Il Canto del Cigno di Wolverine. Lacrime e, finalmente, sangue!
Logan
In matematica, un punto fisso di una funzione è un elemento mappato in sé stesso. Da 17 anni a questa parte Wolverine/Hugh Jackman è stato il punto fisso dell’universo cinematografico degli X-Men. Nel carnet dell’artigliato canadese si contano i film della prima trilogia degli X-Men, passando ai due (e con questo Logan, tre) spin-off Le Origini e The Wolverine — L’immortale, arrivando fino ai più recenti First Class, Giorni di un Futuro Passato e Apocalypse.
Riassumendo la scomposta trama della saga degli X-Men di celluloide, sempre più vicina all’incasinamento cosmico della controparte cartacea, col viaggio nel tempo di Giorni di un Futuro Passato vengono cancellati gli eventi dei primi 3 film insieme a buona parte di quelli raccontati nei due spin-off sull’artigliato. Quando uno dice “molto rumore per nulla”. Infine, il recente Apocalypse, pur aggiungendo poco all’economia della storia personale di Wolverine, con la sua scena post-credits ha provveduto ad un sibillino assist per questo Logan.
Quindi. Che succede in Logan?
Il Migliore in Quello che Fa
Anche se la frase del titoletto è spesso attribuita (nei fumetti) al canadese inRazzoso, in Logan, il migliore in quello che fa è Hugh Jackman. All’ultima interpretazione del ruolo che l’ha proiettato nel firmamento di Hollywood, Jackman riesce a ritrarre il Wolverine più umano e appassionato di sempre. Un vero e proprio “canto del cigno” che, insieme ad un altro attorone del calibro di Patrick Stewart/Professor Xavier, da solo vale il prezzo del biglietto al cinema.
Ma andiamo, in ordine, con la trama del film. 2029. Logan vive nel deserto dell’Arizona con un inaspettato Calibano (visto in Apocalypse) e l’ormai novantenne Charles Xavier. I Nostri hanno visto giorni migliori: l’artigliato, coi poteri di guarigione decimati e il male interiore di chi ne ha viste veramente troppe, sbarca il lunario come autista, facendo la spola col Texas per procurarsi le medicine necessarie ad evitare che Xavier, affetto da (ironia della sorte) una malattia neurologica degenerativa, sciolga le menti dei poveri astanti, diventando lui stesso vittima del proprio potere incontrollato. Benché l’obiettivo di Logan sia racimolare i quattrini necessari per comprare una barca e salutare il mondo civilizzato per un ultima, gloriosa cavalcata navigata coll’inseparabile professore, l’incontro inaspettato con una bimba di nome Laura scompaginerà piani e previsioni.

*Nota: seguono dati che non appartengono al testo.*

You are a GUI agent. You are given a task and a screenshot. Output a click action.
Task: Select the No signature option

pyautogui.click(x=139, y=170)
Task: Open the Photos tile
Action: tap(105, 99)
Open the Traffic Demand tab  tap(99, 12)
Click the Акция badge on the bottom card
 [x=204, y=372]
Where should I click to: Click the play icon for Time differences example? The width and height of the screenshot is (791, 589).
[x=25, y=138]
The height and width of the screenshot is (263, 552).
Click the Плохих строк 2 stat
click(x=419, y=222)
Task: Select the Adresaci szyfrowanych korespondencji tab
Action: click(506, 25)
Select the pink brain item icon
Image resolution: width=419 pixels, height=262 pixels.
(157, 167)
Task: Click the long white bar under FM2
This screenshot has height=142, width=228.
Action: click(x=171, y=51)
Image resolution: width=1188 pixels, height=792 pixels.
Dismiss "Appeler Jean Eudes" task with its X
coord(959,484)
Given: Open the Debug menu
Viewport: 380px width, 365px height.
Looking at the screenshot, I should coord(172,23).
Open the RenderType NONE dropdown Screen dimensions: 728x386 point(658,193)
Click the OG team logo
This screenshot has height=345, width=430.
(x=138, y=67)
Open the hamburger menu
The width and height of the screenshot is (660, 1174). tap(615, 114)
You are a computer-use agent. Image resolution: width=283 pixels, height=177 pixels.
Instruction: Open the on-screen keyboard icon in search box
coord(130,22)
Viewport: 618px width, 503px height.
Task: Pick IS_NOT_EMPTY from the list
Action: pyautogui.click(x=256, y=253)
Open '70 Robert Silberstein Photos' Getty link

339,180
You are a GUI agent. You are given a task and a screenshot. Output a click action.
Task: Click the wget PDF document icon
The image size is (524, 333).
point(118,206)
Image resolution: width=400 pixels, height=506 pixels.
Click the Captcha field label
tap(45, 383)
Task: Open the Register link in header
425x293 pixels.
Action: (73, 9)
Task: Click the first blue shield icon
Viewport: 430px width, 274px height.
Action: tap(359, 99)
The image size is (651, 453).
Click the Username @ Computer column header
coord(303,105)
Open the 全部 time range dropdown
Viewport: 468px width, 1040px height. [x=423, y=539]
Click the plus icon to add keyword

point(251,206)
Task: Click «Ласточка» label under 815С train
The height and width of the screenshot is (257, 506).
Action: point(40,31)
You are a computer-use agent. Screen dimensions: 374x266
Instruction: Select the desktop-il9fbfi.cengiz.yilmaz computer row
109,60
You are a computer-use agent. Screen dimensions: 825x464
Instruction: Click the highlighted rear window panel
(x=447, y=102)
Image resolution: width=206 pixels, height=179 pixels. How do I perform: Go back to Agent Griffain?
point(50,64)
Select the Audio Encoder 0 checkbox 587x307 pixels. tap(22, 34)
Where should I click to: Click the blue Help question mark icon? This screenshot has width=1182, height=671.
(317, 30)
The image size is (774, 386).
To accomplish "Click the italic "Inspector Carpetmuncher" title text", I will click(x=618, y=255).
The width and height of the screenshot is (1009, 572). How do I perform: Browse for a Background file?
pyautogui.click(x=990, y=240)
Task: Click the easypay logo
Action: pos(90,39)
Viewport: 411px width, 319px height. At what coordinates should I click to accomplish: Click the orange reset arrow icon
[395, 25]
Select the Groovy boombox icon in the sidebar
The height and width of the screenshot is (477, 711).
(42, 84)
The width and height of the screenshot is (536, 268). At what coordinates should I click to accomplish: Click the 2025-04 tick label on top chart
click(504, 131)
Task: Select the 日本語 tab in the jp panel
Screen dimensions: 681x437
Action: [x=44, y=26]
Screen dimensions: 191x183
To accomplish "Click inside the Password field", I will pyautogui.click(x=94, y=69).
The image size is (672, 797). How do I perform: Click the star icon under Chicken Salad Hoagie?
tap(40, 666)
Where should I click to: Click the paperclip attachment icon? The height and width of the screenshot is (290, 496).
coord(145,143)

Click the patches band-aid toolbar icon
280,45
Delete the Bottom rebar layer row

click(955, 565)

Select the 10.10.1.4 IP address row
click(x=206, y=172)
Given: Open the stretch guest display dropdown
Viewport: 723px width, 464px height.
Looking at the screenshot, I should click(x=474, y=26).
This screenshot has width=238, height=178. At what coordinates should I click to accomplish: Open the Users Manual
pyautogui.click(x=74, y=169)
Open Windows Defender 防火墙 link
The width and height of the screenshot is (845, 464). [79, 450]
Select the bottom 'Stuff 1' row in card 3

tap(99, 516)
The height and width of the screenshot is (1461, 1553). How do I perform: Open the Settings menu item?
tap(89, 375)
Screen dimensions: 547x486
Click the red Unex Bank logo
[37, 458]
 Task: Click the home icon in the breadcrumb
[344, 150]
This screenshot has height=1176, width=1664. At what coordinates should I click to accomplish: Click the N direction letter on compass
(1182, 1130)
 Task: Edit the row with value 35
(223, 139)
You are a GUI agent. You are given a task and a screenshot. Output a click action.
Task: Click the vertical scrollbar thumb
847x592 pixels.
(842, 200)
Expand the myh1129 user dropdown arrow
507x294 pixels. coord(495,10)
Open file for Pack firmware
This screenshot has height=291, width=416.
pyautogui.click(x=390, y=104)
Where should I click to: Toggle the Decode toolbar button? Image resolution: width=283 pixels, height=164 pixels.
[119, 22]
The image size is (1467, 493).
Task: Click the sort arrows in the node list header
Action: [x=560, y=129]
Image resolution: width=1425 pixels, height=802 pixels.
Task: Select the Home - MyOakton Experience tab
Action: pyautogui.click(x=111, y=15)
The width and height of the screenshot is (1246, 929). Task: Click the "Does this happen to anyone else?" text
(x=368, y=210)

Senza rivelare (e rovinare) ulteriori dettagli della trama — che richiama alcuni elementi della saga fumettistica “Old Man Logan” — posso dire con certezza che Logan rende finalmente giustizia sia a Jackman che al personaggio di Wolverine/Logan. Fortemente voluto con secchiate di sangue e improperi da Jackman (tanto da abbassarsi lo stipendio), finalmente Logan, in quelle poche e centellinate scene, presenta il Wolverine che tutti i fan hanno sempre aspettato di vedere su schermo: violento e sanguinario, capace di ridurre in brandelli una gang di ladri d’auto tagliando crani, rompendo ossa e ripitturando l’asfalto color cremisi. Un fatto che, da solo, ripaga dei due spin-off precedenti, la cui anemia aveva fatto storcere il naso ai fan di mezzo mondo.
A quanto sopra, aggiungeteci una storia — confezionata da quello stesso Man(i)gold del risibile “The Wolverine” — che eccelle nel bilanciare momenti delicati e personalissimi (Patrick Stewart. Brividi!) a azione, smembramenti, improperi e sarcasmo più nero. Un piccolo, prezioso gioiello che, malgrado segni il commiato di pilastri portanti della saga come Jackman e Steward, consacra nel mito quegli stessi attori e personaggi che, 17 anni fa, hanno contribuito a creare il mondo del cinema e dei fumetti così come oggi lo conosciamo.